Abstract

Energy harvesting from mechanical motions has immense applications such as self-powered sensors and renewable energy sources powered by ocean waves. In this context, the triboelectric nanogenerator is the cutting-edge technology that can effectively convert ambient mechanical energy into electricity through the Maxwell's displacement current. While further improvements of the energy conversion efficiency of triboelectric nanogenerators critically depend on theoretical modeling of the energy conversion process, to date only models based on single-relative-motion processes have been explored.
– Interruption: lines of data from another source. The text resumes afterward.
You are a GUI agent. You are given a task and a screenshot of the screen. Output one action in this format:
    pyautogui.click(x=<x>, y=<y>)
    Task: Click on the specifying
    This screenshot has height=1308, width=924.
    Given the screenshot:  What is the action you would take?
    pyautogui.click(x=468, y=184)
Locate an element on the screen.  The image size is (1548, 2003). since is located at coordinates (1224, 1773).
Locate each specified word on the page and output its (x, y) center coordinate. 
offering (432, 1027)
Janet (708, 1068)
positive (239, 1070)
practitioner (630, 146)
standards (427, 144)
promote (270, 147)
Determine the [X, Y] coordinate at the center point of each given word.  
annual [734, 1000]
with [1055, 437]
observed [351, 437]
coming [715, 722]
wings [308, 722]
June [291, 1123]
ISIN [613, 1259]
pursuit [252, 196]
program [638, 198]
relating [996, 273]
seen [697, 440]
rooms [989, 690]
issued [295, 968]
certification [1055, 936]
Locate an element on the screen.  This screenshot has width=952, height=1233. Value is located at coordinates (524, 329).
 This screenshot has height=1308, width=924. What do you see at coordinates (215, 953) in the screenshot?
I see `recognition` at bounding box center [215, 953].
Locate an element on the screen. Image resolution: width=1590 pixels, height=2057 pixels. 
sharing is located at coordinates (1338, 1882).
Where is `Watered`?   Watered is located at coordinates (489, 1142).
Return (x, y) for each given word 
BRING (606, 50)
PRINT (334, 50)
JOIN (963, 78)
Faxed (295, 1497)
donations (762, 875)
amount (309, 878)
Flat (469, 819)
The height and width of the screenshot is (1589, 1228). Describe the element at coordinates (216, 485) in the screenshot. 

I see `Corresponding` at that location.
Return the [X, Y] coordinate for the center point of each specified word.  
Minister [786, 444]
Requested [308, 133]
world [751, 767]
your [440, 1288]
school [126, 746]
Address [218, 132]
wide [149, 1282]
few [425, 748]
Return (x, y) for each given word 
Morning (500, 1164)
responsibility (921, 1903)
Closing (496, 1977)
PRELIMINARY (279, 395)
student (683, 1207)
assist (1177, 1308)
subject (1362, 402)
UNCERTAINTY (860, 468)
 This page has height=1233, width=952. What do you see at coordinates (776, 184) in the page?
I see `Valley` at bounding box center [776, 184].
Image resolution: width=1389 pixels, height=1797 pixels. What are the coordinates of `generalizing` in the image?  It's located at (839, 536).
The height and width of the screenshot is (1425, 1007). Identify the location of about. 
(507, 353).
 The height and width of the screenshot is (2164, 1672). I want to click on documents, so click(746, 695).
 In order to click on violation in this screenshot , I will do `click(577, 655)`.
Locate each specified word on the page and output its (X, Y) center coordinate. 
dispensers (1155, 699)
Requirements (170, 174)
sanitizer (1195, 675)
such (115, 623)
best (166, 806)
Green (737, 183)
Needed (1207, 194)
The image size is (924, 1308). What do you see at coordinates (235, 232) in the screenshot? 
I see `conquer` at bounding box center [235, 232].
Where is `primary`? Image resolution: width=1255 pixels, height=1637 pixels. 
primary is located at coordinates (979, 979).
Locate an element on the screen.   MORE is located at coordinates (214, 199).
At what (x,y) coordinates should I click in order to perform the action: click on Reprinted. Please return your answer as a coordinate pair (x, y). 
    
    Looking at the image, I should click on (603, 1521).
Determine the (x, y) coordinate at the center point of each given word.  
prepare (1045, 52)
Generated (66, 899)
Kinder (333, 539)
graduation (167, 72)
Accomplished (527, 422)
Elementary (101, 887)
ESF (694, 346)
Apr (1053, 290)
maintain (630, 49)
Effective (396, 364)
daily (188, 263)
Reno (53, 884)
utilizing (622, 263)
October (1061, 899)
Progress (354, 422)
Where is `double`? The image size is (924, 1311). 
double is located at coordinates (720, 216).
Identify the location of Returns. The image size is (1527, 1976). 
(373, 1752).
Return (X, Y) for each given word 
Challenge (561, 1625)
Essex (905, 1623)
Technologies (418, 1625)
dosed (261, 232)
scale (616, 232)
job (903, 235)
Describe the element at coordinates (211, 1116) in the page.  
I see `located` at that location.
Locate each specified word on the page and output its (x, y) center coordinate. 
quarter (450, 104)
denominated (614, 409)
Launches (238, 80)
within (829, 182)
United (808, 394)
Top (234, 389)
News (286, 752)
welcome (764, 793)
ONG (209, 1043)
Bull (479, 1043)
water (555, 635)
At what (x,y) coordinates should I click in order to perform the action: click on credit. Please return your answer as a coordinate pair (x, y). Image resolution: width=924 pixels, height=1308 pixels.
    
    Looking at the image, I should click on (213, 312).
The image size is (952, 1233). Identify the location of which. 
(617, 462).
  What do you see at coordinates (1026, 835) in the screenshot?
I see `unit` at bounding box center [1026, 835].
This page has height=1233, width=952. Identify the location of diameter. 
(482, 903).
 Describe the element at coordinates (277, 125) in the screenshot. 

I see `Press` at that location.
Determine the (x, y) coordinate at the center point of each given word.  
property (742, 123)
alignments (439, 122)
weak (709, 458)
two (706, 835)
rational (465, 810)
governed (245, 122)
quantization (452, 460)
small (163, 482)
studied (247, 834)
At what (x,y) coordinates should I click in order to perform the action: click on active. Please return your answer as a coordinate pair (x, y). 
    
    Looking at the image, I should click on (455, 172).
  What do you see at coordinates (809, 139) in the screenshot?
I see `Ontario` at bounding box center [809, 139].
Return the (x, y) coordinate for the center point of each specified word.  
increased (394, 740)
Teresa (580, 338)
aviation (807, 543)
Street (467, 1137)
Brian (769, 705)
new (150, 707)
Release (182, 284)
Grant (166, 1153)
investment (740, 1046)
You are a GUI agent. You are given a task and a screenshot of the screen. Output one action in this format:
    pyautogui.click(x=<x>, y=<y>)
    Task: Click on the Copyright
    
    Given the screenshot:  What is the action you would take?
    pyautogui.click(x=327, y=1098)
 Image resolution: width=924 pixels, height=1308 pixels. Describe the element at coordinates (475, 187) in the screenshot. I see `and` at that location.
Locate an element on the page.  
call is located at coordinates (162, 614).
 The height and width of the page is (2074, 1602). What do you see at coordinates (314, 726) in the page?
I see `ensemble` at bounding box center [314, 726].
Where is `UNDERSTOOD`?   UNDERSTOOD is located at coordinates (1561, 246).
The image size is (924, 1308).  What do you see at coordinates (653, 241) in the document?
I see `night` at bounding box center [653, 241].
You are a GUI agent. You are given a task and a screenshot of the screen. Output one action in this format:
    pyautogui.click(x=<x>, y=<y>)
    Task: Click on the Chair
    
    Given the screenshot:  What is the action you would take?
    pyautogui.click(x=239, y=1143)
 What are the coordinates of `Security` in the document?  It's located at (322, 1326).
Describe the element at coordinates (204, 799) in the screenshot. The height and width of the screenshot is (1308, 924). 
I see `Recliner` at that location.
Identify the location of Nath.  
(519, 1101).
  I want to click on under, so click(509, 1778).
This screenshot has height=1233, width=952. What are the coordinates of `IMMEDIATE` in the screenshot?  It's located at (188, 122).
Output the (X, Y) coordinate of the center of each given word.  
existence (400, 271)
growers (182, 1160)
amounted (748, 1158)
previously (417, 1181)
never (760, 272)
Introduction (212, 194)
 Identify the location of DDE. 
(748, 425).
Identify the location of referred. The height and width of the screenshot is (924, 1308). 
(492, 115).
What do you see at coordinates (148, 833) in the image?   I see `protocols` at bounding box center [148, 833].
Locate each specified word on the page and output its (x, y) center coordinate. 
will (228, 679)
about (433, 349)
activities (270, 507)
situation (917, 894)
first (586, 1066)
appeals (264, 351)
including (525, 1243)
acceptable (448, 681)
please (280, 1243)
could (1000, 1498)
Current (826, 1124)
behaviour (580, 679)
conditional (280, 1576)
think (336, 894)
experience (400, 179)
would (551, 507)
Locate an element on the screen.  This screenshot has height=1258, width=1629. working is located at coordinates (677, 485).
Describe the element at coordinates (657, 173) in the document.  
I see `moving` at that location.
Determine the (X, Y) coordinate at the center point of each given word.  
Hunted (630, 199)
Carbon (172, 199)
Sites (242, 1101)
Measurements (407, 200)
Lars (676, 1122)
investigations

Here, we analyze energy harvesting of triboelectric nanogenerators using a three-dimensional model in a linear-sliding mode and demonstrate a design of triboelectric nanogenerators that have a 77.5% enhancement in the average power in comparison with previous approaches. Moreover, our model shows the existence of a DC-like bias voltage contained in the basic AC output from the energy conversion, which makes the triboelectric nanogenerators an energy source more pliable than the traditional AC power generation systems. The present work provides a framework for systematic modeling of triboelectric nanogenerators and reveals the importance of obtaining direct analytical insight in understanding the current output characteristics of the triboelectric nanogenerators. Incorporating our model analysis in future designs of triboelectric nanogenerators is beneficial for increasing the energy conversion power and may provide insights that can be used in engineering the profile of the output current of the nanogenerators.